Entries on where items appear
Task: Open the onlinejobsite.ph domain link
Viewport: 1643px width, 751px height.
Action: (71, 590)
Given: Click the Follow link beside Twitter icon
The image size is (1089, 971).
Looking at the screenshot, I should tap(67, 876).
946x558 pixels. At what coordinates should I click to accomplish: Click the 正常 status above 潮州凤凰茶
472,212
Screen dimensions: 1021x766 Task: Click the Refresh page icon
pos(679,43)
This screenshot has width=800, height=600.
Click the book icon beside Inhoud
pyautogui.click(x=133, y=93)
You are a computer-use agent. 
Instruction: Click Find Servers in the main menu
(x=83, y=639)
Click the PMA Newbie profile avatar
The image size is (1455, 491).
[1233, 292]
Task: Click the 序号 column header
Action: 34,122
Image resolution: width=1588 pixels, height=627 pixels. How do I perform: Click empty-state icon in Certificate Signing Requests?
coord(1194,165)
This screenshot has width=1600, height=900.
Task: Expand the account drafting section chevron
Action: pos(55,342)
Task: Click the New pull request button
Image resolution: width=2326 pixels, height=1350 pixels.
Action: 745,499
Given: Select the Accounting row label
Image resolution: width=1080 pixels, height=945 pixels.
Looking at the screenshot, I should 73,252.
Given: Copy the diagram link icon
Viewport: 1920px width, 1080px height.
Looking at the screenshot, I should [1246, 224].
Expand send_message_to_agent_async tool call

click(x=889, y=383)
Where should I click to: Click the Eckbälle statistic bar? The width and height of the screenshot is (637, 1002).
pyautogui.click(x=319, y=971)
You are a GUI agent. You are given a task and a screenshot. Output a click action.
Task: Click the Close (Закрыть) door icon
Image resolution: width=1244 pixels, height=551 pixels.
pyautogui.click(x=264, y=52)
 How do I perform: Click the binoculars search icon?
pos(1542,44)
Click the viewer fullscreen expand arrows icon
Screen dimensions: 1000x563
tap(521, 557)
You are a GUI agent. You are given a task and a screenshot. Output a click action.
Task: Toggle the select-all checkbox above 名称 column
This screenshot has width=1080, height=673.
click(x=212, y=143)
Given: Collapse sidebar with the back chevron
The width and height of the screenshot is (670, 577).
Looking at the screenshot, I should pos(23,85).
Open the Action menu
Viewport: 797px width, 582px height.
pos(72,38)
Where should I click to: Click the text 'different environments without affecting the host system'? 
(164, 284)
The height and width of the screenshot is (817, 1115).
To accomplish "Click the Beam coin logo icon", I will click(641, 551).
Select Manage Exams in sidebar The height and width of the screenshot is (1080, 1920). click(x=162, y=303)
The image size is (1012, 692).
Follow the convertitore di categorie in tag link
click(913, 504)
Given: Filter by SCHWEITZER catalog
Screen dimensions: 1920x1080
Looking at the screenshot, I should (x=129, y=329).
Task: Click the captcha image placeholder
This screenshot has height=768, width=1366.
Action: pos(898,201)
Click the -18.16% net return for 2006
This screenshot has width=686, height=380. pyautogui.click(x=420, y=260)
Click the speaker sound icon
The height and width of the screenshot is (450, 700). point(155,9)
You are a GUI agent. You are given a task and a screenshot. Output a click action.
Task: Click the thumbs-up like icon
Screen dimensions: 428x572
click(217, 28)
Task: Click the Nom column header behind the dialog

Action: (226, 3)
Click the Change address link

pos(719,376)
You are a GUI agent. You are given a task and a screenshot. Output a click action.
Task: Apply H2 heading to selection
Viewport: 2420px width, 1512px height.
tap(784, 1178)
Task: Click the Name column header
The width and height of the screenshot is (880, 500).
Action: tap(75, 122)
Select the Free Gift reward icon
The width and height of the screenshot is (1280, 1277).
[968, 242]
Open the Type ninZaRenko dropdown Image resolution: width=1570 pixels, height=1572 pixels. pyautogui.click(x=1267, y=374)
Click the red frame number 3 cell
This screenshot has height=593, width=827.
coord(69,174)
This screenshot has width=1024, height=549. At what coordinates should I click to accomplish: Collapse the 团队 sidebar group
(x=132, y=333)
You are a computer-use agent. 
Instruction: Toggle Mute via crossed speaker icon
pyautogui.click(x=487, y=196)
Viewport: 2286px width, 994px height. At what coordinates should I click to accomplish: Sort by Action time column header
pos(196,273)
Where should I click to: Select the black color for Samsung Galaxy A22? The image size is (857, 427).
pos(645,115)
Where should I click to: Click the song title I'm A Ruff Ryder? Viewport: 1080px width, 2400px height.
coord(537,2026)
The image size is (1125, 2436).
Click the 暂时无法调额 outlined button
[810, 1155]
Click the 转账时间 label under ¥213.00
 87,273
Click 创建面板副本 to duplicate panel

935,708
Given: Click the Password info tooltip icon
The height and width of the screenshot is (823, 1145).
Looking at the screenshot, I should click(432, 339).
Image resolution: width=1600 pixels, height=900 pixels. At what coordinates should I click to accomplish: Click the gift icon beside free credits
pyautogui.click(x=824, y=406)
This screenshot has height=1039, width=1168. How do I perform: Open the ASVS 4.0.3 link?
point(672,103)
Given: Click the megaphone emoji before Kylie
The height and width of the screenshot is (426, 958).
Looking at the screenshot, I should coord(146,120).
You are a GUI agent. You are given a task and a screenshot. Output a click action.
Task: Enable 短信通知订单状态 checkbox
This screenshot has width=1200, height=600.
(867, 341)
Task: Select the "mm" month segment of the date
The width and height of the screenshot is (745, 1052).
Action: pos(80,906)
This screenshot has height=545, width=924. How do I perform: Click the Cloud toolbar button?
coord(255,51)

### WRITTEN TASK
Filter the rows above and copy each line that contains the string "sidebar". The match is case-sensitive.

### WORKED ANSWER
Given: Collapse sidebar with the back chevron
Select Manage Exams in sidebar The height and width of the screenshot is (1080, 1920). click(x=162, y=303)
This screenshot has width=1024, height=549. At what coordinates should I click to accomplish: Collapse the 团队 sidebar group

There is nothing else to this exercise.